▸ **ФРАГМЕНТ ТЕКСТА**:
┌────────

И. Т.: Железная дорога, а по бокам-то все косточки русские. Впрочем, допускалась буколика – крестьянские дети, рассматривавшие в сарае залегшего на отдых охотника. Или Дед Мазай, спасший зайцев от наводнения. Зато потом, когда пошли про Ильича правду говорить, вспомнили, как он на подобной охоте в Шушенском не спасал зайчишек, а бил десятками.
Б. П.: Но, конечно, были в ходу и приветствовались передовой молодежью и либералами попроще все эти покаянные у Некрасова ноты, «Рыцарь на час» и прочее в этом роде.
И. Т.: Борис Михайлович, Некрасов, как мы видим, резко сменил адресата своих стихов, привел в поэзию, к поэзии новую публику. Значит ли, что его стихи стали хуже – в точном соответствии с немудрящим вкусом этой разночинной массы?
Б. П.: Нет, конечно, Некрасов – мастер стиха, и нельзя этого отрицать. Ведь он не только современников приучил к своей лире, но и оказал дальнодействующее влияние на последующую русскую поэзию – самого разнообразного духовно-культурного строя. Он создал собственную школу поэзии – не похожую ни на пушкинскую, ни на лермонтовскую, ни на тютчевскую, – какие бы частные сходства в этом отношении ни наблюдались. Уникальность его случая в том, однако, что он был высокоталантливый человек, сумевший эстетически обыграть, использовать, возвести в перл создания новый демократический язык. Так и бывает: канонизацией низших жанров, переведением их в новый образец движется литературная эволюция.
Что же касается идеалов, то они у Некрасова тоже были, но совсем не те, что ему приписывались. Его идеал народного счастья и довольства, если говорить советским языком, – кулацкий. Он написал три умилительные поэмы о декабристах, и в последней из них, «Дедушка», продемонстрировал свою программу-максимум для народа: деревню Тарбагатай. Старый декабрист, вот этот самый дедушка, говорит внуку Саше:
Мельницу выстроят скоро,
Уж запаслись мужики
Зверем из темного бора,
Рыбой из вольной реки.

└────────

▸ **ИСХОДНЫЙ МАТЕРИАЛ**:
┌────────

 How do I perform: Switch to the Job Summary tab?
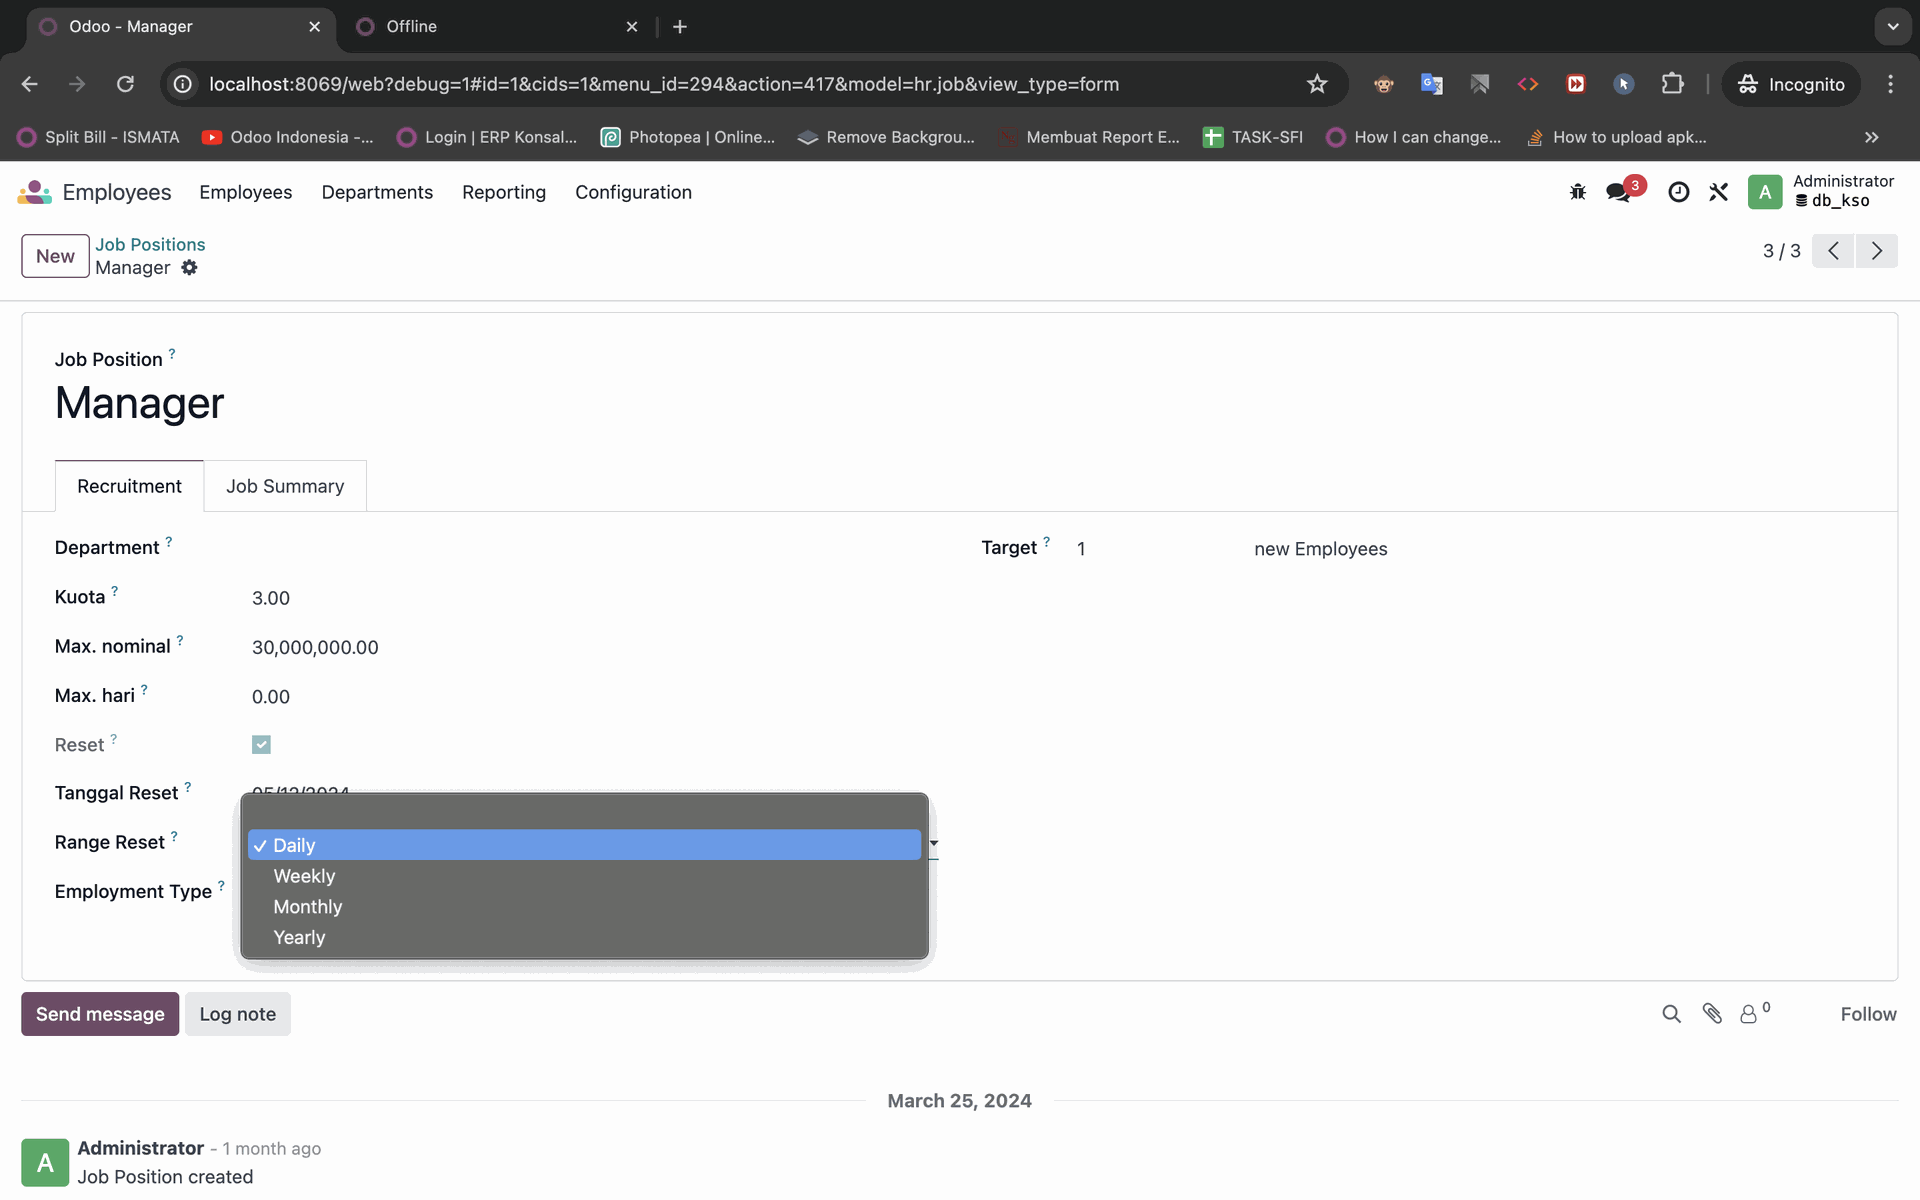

└────────

▸ **ЦЕЛЬ ЗАДАНИЯ**:
В какой поэме о декабристах, согласно отрывку о Некрасове, поэт показал свою программу-максимум для народа?

▸ **ПОЛНЫЙ ОТВЕТ**:
В поэме «Дедушка».